Sunday, May 5, 2019

Douglas Bess Resurfaces

Douglas Bess is the author of Divided We Stand, a history of "continuing" Anglicanism from its roots in the liberalizing Episcopal Church in the 1960s, through the 1976 General Convention and the ordination of women, the formation of the Anglican Catholic Church, and the re-schisms of the 1990s. It's by far the best book on the phenomenon, but Bess, having produced it for whatever reason, simply moved on. My most recent reflections on the book are here.

When I last sought him out, he was "Fr Bess", a priest in something called the Liberal Catholic Church and living in Los Angeles. At that time, his parish had lost its facility and appeared moribund. My regular correspondent has found a new reference:

Fr. Douglas Bess will be resuming work as a Liberal Catholic priest in the Los Angeles area (Pasadena) in 2019. The bishops of the Liberal Catholic Church will determine the nature of this work — i.e. whether the Church of St. Alban will be re-opened, whether a new group (a Center or Mission) will be established, or a combination of the two.
The LCC has Anglican roots. According to Wikipedia,
The founding bishops of the Liberal Catholic churches were J. I. Wedgwood of the Wedgwood China family and the Theosophist Charles Webster Leadbeater. Wedgwood was a former Anglican priest who left the Anglican church on becoming a theosophist in 1904. After serving in several high offices in the Theosophical Society, including being general secretary of the society in England and Wales from 1911 to 1913, he was ordained as a priest in the Old Catholic movement on July 22, 1913. . . . In 1915 Wedgwood visited Australia in his capacity as Grand Secretary of the Order of Universal CoMasonry (Co-Freemasonry a branch of liberal or adogmatic Freemasonry consisting of mixed-sex lodges), another of the organisations in which he was prominent. On his return to England, he learned that Frederick Samuel Willoughby, a bishop of the Old Catholic Church of Britain, had become enmeshed in a homosexuality scandal and as a result had been suspended by Archbishop Mathew. . . . Wedgwood started the organisation that would later become the Liberal Catholic Church, of which he became the first Presiding Bishop. At the same time he maintained his close connections with the Theosophical movement, and many of Wedgwood's priests and bishops were simultaneously Theosophists.
Well, this is woozy stuff, although frankly, if the CDF regards the Charismatic Episcopal Church as Anglican enough to qualify its priests for ordination as Catholics after a bit of distance learning, I don't see why it should turn away priests of the Liberal Catholic Church, and I'm not being entirely tongue in cheek here.
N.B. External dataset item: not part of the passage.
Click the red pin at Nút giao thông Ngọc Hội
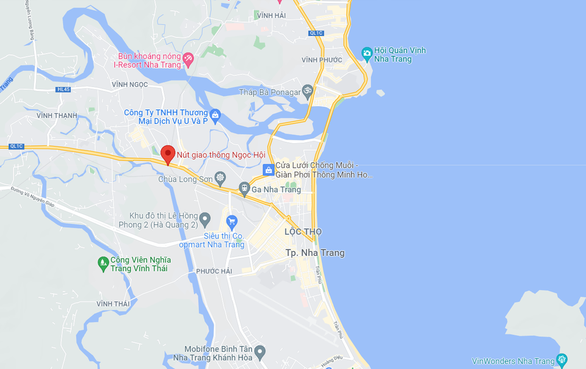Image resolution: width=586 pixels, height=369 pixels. (x=168, y=154)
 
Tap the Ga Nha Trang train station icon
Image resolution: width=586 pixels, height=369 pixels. (x=244, y=188)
But as long as we're on Theosophy, this brings me to an episode in my undergraduate days, when I knew some real Theosophists. I never took them quite seriously, but the rural elite school where I was serving time was actually a pretty dull place, and they were at least more interesting than the average trust-fund preppie I ran into there.

Somewhat under their influence, I was taking courses in Eastern religion at the school's Religion department. One of them was on Hinduism, although it is to be understood that the subject was actually a sort of reified hInDUiSm as interpreted by Mircea Eliade, the mentor of the prof, which had little to do with anything in India or anywhere else.

Probably as a result of chats with the Theosophists, I started looking at the Ramakrishna-Vivekananda movement of the late 19th century and began writing a paper on it for the Hinduism course. This, of course, had nothing to do with reified Eliade-style hInDUiSm that was the actual subject matter, and once I got into Madame Blavatsky, the founder of Theosophy and a promoter of Ramakrishna and Vivekananda, the prof went into something of a rage.

I wasn't a convert, of course, but I was beginning to get an inkling that Theosophy and Madame Blavatsky were influential historical figures. The prof's reaction put the brakes on that, and in fact, not many people share this view. One of the very few serious discussions I've found is this one on YouTube by Dr David Campbell, a Catholic convert. Blavatsky is one source for the general theological nuttiness that's pervaded Western culture for a century and a half.

If I'd had a theoretical Jordan Peterson-style prof instead of the guy I had in the Hinduism course, I might have learned worthwhile stuff as an undergraduate. But, pace the Liberal Catholic Church, Hindu and other Eastern religious views are in opposition to Catholicism.